_WHAT IS NEEDED_.
Exactly as they appear below, repeat the lines from the one with "Sort by: (688, 342)" through the one with "Sites de vol (84, 360)". Drop every picture.

_DATA FOR REVIEW_.
.....
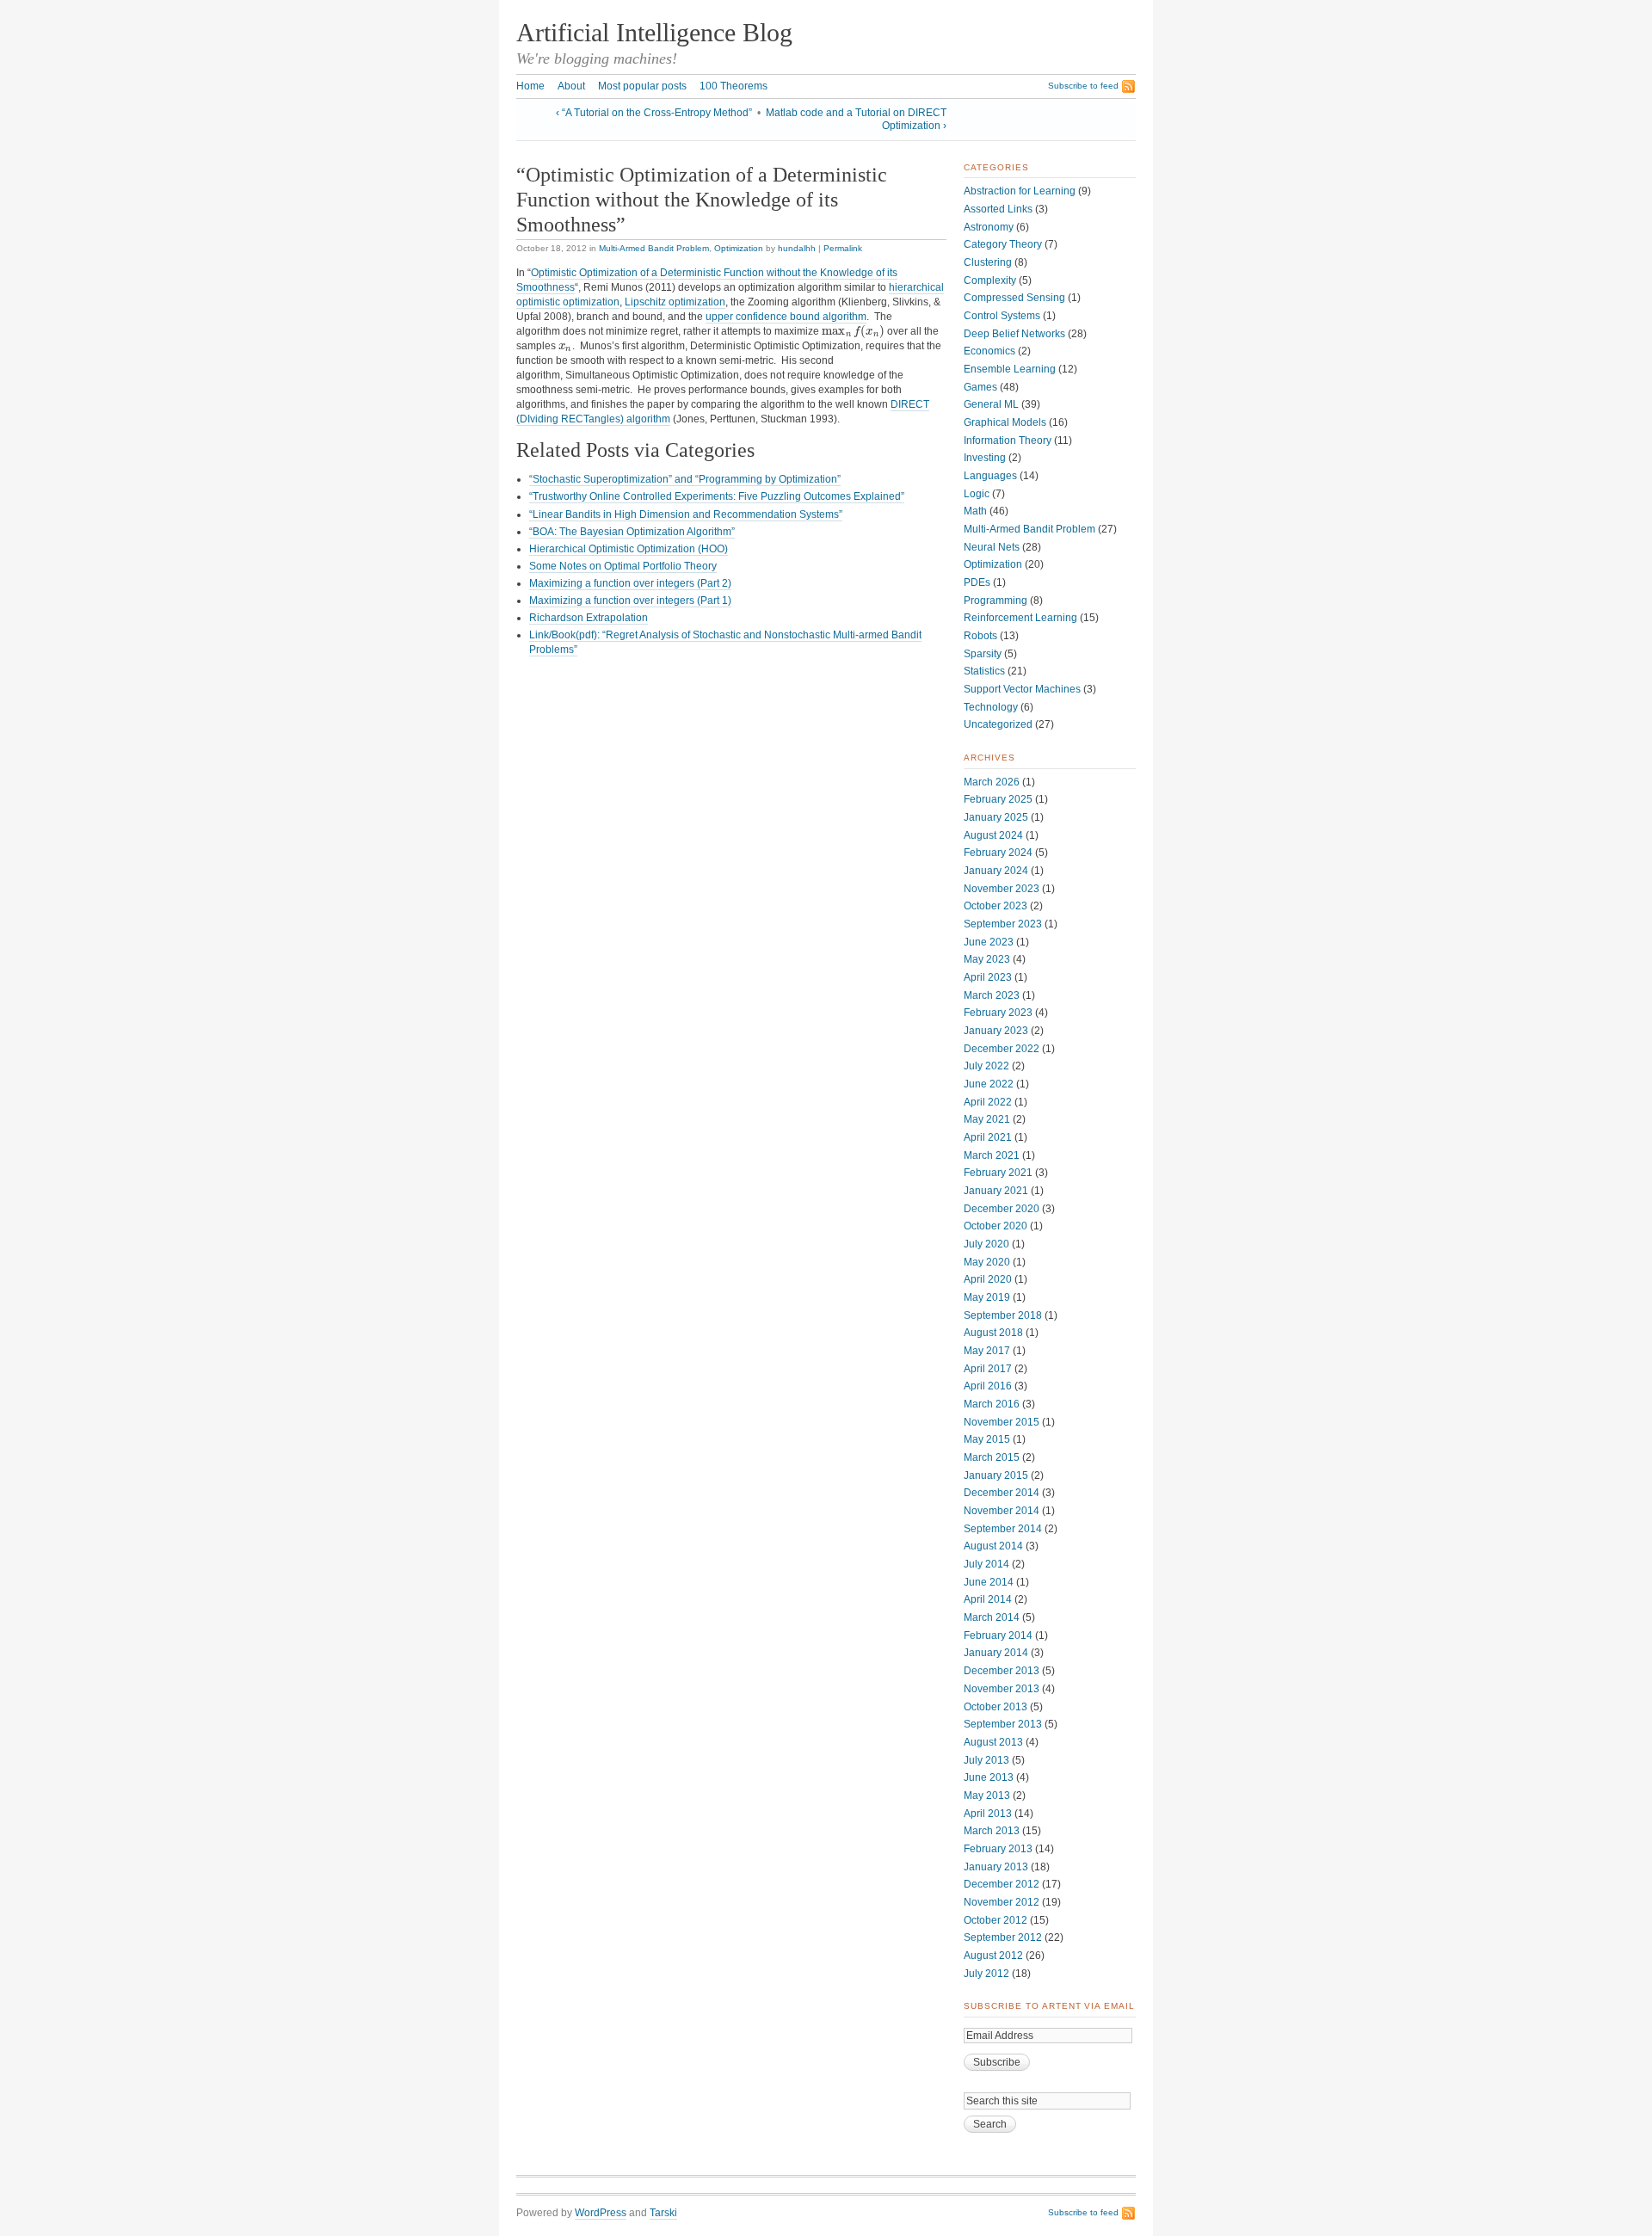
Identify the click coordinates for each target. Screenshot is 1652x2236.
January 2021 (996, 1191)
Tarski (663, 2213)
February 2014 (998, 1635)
.....
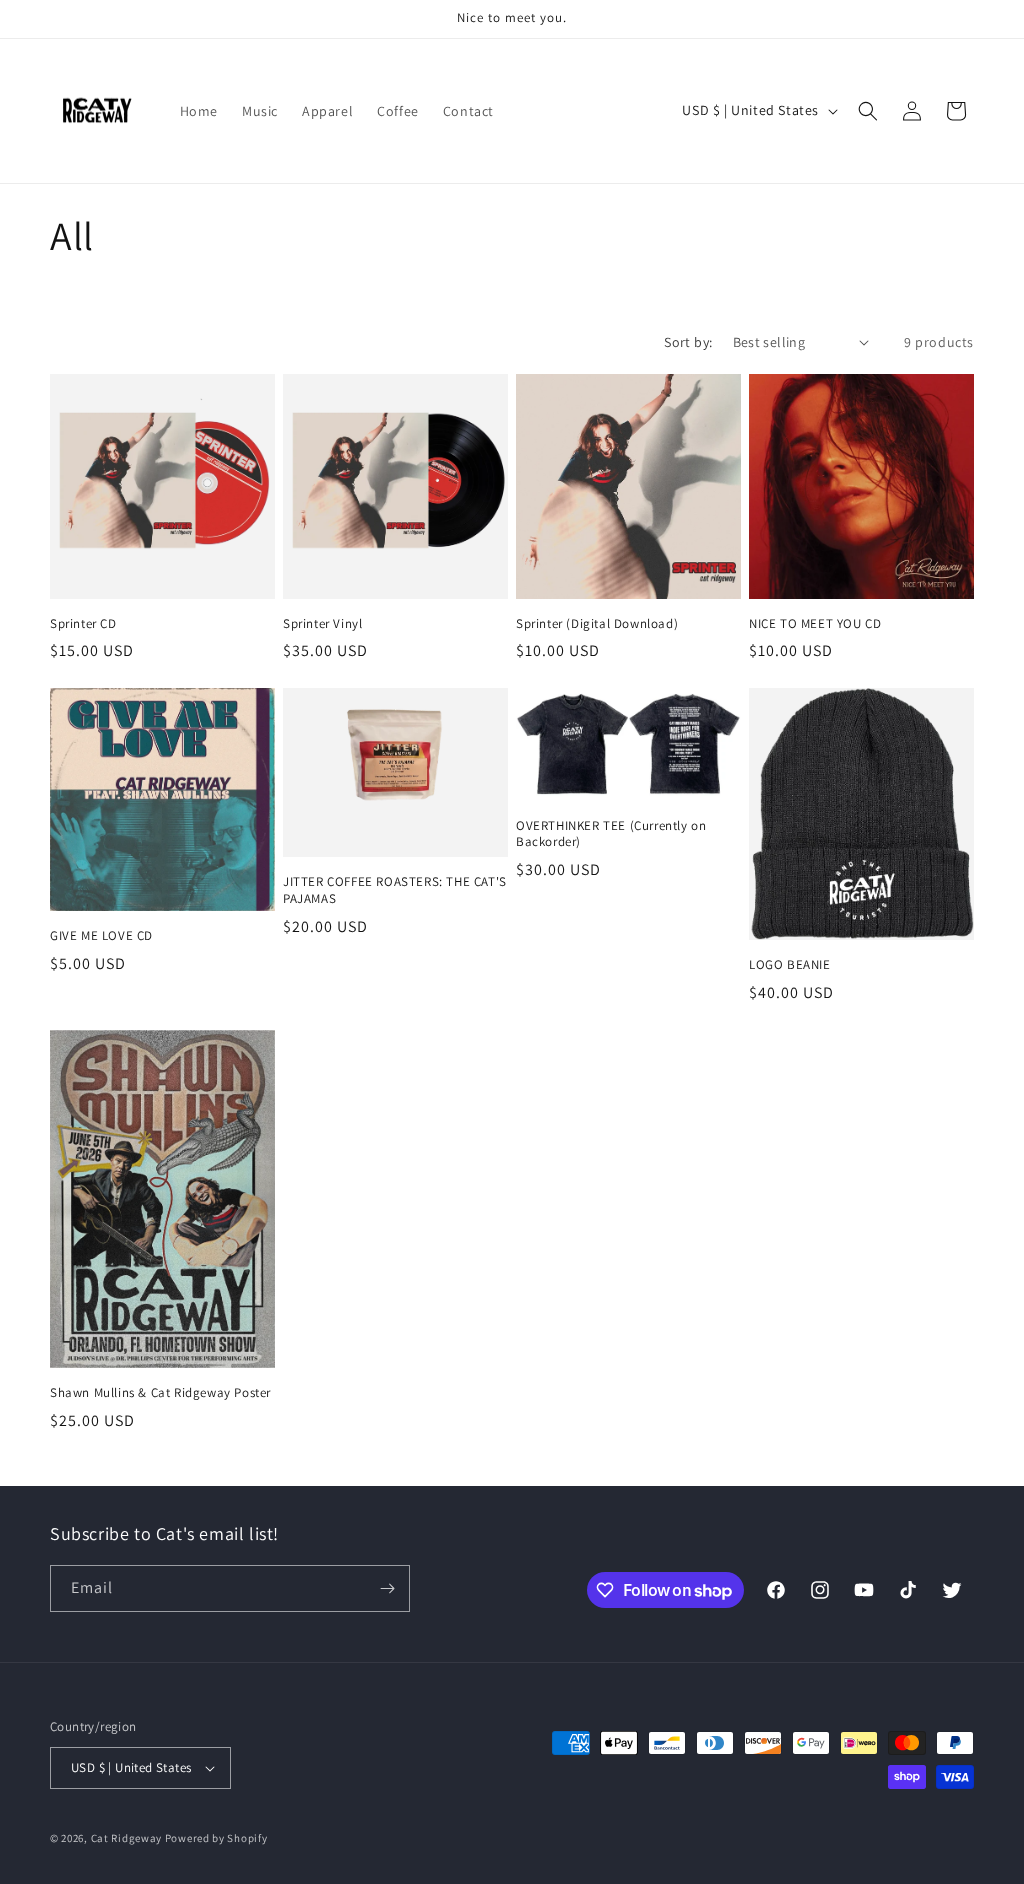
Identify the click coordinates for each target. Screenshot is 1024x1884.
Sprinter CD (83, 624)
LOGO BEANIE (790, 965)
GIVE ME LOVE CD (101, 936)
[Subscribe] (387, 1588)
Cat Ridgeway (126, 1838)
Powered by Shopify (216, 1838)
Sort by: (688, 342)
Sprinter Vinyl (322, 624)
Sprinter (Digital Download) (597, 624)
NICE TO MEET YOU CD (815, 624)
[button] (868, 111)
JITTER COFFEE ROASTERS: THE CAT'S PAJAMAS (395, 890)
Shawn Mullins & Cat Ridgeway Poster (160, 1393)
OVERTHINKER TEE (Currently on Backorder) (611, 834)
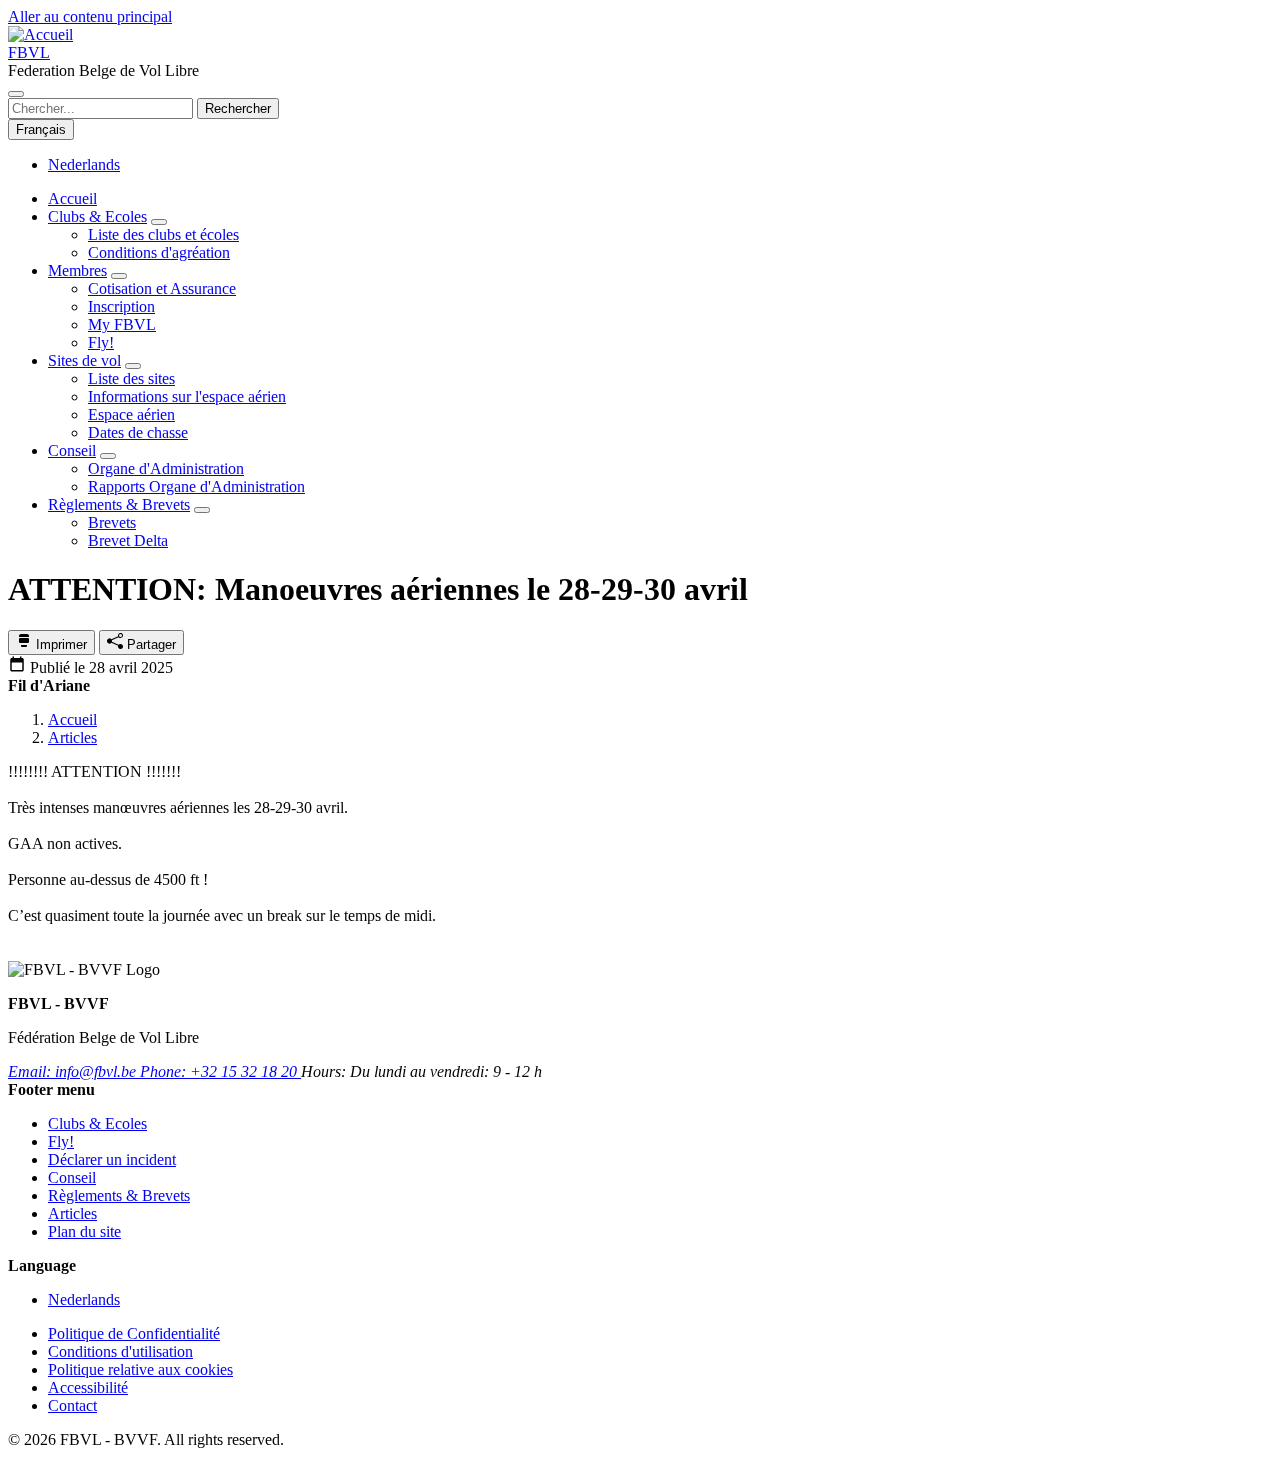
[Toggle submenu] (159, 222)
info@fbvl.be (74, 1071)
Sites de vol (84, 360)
.....
_EXERCISE RESULT_.
Sort by: (688, 342)
Sprinter Vinyl (322, 624)
Sprinter (Digital Download) (597, 624)
NICE TO MEET YOU CD (815, 624)
[button] (868, 111)
JITTER COFFEE ROASTERS: THE CAT'S PAJAMAS (395, 890)
Shawn Mullins & Cat Ridgeway Poster (160, 1393)
OVERTHINKER TEE (Currently on Backorder) (611, 834)
[Toggle submenu] (159, 222)
info@fbvl.be (74, 1071)
Sites de vol (84, 360)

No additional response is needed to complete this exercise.